_TASK TO CARRY OUT_
Which lines of the entries contain the word "agent"? Please list them.

Collected data entries:
=== Begin Enclosure ===
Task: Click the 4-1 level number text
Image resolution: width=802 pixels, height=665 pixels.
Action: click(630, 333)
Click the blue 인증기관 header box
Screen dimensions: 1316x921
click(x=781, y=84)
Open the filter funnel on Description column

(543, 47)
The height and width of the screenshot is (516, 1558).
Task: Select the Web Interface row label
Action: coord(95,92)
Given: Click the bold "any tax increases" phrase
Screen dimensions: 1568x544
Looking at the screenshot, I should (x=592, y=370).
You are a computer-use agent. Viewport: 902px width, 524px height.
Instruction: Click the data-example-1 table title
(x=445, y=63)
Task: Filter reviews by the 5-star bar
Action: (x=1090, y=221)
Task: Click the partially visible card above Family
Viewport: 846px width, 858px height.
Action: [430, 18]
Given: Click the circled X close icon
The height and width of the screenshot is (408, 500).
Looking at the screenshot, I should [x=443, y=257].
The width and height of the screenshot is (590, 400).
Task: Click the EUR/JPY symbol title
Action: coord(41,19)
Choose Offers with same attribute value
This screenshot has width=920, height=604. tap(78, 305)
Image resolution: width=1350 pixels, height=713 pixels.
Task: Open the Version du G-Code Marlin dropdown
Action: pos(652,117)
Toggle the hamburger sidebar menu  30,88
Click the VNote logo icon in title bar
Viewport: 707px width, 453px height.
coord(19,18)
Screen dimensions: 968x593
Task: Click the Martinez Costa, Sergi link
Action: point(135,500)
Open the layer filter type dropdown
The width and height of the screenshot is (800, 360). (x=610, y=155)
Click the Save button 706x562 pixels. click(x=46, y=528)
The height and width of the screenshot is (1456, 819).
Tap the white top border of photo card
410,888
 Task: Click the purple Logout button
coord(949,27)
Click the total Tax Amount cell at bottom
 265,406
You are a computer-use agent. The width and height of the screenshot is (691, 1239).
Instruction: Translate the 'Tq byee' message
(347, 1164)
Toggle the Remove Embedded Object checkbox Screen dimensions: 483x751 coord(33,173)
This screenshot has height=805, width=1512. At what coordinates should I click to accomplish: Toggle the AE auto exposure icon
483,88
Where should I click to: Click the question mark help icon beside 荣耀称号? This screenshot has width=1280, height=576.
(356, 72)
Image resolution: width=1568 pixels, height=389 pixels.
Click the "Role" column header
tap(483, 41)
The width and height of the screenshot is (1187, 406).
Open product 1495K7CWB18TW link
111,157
=== End Enclosure ===
_COMPLETED EXERCISE_
You are a computer-use agent. Viewport: 902px width, 524px height.
You are a computer-use agent. The width and height of the screenshot is (691, 1239).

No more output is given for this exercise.